** START MATERIAL FOR THIS TASK **
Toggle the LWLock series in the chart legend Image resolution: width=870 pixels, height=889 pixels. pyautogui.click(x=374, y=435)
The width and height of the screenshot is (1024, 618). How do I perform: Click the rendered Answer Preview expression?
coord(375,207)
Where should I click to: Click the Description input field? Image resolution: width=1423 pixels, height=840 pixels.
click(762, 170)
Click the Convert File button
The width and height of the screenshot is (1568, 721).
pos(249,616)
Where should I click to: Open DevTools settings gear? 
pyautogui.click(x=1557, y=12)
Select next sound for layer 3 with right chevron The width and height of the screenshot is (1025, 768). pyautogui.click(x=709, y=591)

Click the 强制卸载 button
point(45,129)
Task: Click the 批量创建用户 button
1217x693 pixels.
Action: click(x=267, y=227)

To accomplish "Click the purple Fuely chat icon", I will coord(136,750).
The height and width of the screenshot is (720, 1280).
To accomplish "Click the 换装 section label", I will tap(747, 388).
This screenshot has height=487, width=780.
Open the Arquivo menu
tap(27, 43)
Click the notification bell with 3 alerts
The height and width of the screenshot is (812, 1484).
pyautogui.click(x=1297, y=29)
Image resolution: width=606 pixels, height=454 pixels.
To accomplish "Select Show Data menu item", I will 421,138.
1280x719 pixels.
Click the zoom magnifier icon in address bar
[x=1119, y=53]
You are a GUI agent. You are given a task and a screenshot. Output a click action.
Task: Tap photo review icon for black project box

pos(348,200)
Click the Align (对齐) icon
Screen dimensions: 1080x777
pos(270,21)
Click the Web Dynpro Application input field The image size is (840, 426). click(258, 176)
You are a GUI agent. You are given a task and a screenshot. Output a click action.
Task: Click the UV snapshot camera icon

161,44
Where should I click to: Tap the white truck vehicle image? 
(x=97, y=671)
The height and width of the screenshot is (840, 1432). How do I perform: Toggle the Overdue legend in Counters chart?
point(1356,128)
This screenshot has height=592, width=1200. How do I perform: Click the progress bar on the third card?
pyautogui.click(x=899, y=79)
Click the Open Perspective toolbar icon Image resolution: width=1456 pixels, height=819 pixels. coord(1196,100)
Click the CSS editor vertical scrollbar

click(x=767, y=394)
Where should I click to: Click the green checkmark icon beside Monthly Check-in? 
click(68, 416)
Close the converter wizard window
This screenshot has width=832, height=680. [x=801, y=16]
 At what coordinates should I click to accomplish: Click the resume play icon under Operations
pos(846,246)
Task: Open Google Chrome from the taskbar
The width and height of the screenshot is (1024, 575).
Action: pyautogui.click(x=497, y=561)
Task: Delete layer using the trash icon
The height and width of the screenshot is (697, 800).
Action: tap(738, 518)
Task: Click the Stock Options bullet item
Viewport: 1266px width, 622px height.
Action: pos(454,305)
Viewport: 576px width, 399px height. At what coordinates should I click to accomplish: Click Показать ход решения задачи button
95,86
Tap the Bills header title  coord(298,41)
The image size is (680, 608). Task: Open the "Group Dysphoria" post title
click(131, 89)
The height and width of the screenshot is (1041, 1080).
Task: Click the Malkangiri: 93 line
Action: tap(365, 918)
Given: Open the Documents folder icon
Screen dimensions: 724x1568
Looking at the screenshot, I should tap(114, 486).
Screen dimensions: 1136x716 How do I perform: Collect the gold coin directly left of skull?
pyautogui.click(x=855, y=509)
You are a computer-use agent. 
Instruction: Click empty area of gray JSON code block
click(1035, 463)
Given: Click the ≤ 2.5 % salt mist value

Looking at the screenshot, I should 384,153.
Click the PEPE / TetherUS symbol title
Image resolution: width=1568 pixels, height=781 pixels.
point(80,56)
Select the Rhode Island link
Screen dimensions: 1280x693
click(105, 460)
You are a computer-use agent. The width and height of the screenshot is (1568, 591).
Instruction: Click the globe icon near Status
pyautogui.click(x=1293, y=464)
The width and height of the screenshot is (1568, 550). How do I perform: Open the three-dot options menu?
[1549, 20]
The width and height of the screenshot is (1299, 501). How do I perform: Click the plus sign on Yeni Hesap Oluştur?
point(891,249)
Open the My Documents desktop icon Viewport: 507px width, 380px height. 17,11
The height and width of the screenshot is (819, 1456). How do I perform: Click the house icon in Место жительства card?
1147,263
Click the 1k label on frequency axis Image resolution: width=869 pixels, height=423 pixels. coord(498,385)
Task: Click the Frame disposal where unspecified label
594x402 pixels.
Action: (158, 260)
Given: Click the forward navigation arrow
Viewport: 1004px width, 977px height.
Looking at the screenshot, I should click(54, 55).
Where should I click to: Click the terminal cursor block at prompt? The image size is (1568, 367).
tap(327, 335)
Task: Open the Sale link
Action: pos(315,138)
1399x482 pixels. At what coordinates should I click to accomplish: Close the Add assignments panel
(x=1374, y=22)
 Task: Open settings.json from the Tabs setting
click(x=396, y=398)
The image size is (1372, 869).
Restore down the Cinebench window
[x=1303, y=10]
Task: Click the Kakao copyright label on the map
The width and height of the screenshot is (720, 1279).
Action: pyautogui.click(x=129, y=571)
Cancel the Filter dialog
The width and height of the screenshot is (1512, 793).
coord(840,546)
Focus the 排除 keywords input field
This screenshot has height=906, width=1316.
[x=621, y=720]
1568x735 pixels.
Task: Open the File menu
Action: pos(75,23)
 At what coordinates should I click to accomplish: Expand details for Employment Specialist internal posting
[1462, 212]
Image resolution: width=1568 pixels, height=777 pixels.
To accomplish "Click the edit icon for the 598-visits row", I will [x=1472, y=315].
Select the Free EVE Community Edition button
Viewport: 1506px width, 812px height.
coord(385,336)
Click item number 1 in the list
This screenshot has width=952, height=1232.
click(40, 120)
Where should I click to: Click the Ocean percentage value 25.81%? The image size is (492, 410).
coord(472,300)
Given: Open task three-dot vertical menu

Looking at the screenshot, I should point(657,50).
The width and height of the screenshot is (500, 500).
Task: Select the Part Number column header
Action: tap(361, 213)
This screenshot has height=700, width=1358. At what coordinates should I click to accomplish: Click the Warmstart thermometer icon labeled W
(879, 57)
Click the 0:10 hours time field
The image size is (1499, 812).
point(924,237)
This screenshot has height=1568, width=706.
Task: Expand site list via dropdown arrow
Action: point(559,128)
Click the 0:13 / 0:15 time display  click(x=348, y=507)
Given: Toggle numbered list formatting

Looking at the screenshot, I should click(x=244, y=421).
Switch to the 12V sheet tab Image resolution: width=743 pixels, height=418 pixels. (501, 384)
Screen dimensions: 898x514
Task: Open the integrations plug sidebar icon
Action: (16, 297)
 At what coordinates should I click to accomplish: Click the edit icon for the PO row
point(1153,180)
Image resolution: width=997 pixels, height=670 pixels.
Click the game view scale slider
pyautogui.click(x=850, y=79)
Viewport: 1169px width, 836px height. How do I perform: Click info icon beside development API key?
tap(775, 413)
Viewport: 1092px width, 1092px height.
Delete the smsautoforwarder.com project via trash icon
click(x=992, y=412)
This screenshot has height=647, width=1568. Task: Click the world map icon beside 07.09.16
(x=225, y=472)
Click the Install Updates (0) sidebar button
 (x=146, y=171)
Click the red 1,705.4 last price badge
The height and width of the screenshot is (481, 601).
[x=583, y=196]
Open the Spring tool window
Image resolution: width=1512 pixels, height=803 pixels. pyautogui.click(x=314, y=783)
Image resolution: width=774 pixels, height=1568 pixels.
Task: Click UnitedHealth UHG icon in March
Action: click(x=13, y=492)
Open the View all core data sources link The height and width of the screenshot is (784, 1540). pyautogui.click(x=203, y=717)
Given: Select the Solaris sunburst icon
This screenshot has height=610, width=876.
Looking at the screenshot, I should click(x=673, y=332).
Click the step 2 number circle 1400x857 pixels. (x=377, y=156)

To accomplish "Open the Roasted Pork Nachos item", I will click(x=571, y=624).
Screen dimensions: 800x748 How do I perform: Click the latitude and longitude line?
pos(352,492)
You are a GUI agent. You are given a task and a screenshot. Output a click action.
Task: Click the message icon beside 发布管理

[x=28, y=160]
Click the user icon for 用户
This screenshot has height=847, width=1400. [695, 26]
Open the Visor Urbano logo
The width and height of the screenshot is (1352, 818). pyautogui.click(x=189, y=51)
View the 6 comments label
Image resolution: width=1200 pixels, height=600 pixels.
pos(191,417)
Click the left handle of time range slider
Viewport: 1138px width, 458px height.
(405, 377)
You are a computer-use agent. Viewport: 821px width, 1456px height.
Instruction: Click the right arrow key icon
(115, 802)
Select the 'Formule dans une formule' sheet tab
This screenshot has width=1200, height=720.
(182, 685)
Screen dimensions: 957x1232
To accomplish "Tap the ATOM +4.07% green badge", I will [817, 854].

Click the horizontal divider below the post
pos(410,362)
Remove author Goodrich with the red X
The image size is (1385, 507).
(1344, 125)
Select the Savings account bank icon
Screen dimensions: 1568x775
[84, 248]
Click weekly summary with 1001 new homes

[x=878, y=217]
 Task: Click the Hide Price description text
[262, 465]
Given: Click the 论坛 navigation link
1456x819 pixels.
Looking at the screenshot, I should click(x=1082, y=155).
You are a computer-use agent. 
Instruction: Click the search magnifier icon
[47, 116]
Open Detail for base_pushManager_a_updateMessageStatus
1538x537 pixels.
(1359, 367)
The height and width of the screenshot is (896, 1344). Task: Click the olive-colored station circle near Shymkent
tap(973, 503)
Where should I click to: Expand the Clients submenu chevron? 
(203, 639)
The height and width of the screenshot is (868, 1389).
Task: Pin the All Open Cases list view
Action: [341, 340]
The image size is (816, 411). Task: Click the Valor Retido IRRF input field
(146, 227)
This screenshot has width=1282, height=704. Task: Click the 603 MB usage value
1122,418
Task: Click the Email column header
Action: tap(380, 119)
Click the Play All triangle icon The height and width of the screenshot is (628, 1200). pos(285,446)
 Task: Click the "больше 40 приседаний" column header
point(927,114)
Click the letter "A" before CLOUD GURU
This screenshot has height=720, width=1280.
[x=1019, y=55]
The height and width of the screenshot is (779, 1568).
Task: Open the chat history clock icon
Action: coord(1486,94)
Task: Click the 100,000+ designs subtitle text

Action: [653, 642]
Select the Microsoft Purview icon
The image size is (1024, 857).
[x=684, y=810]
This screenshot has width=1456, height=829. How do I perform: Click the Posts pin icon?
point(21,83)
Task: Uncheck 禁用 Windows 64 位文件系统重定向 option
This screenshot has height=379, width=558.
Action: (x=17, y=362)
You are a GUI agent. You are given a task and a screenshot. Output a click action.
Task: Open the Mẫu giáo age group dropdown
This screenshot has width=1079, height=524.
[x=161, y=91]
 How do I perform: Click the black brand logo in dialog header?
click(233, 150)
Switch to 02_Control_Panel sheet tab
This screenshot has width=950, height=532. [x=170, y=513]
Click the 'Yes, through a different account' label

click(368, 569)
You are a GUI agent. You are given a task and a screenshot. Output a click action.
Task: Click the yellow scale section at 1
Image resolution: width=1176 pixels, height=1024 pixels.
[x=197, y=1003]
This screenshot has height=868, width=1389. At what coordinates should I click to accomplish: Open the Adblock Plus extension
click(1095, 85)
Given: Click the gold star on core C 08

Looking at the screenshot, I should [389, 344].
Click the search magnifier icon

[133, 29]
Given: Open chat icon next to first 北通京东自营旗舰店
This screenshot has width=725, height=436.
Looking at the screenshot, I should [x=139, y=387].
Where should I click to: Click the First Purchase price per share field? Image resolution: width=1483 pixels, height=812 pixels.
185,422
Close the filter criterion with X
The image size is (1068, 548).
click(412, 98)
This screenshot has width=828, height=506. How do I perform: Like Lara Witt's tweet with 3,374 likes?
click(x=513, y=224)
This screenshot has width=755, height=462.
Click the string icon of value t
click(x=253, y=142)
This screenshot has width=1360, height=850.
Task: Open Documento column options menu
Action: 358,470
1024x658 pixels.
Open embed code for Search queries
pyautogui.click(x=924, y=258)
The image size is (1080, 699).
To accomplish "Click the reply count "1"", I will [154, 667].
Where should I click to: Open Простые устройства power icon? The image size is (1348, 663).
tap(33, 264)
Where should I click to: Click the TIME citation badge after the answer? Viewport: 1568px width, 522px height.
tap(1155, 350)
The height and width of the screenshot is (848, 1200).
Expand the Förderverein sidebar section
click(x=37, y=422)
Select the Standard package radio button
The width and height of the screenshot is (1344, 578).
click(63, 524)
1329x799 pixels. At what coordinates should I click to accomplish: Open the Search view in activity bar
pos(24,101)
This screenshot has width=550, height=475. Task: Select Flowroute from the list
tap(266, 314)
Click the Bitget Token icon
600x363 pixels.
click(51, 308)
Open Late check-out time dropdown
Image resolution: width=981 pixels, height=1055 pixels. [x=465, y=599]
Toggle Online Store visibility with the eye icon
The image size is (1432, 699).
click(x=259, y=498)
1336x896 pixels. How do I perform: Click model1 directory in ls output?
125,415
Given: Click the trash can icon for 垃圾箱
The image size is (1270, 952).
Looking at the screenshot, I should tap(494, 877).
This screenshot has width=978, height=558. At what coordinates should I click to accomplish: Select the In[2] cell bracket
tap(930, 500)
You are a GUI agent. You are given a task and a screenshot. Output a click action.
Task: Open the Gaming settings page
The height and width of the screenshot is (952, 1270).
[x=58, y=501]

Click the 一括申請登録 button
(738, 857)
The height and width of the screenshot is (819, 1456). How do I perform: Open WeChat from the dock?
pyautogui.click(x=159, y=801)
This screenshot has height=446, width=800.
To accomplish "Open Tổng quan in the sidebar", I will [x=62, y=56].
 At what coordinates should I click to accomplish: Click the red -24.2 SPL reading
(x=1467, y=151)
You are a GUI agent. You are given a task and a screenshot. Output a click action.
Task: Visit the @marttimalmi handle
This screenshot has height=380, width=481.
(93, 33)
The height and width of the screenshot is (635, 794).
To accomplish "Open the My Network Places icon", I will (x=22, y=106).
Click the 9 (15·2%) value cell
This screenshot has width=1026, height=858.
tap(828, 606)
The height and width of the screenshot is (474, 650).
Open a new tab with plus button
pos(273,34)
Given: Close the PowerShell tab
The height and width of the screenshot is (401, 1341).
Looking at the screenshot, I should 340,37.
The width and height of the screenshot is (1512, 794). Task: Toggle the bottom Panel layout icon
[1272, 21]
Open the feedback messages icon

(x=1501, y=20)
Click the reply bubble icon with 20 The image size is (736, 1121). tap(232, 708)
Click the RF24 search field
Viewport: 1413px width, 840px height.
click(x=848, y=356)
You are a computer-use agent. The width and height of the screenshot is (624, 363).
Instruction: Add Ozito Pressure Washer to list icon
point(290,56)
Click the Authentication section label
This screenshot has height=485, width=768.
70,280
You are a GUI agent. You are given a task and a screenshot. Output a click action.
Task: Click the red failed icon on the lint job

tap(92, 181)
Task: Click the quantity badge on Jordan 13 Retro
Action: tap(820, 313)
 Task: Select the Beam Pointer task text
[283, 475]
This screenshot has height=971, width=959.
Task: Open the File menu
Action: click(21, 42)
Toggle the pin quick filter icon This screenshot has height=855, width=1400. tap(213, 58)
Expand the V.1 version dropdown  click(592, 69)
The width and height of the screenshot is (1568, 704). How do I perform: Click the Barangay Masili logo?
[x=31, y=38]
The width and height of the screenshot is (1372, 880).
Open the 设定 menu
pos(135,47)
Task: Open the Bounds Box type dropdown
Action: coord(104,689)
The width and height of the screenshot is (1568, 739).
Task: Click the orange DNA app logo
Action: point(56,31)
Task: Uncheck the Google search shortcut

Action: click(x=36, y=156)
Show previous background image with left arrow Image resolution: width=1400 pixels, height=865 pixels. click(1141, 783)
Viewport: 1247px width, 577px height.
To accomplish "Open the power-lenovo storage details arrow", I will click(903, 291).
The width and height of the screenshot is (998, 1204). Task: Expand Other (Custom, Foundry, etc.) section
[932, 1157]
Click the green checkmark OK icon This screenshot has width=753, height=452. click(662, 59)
** END MATERIAL FOR THIS TASK **
*TO DO:*
In the items from the line with "Select the Microsoft Purview icon" to the line with "click(368, 569)", change "icon" to "button" and leave everything else as it is. Give only those lines.

*SOLUTION FOR THIS EXERCISE:*
Select the Microsoft Purview button
The image size is (1024, 857).
[x=684, y=810]
This screenshot has width=1456, height=829. How do I perform: Click the Posts pin button?
point(21,83)
Task: Uncheck 禁用 Windows 64 位文件系统重定向 option
This screenshot has height=379, width=558.
Action: (x=17, y=362)
You are a GUI agent. You are given a task and a screenshot. Output a click action.
Task: Open the Mẫu giáo age group dropdown
This screenshot has width=1079, height=524.
[x=161, y=91]
 How do I perform: Click the black brand logo in dialog header?
click(233, 150)
Switch to 02_Control_Panel sheet tab
This screenshot has width=950, height=532. [x=170, y=513]
Click the 'Yes, through a different account' label

click(368, 569)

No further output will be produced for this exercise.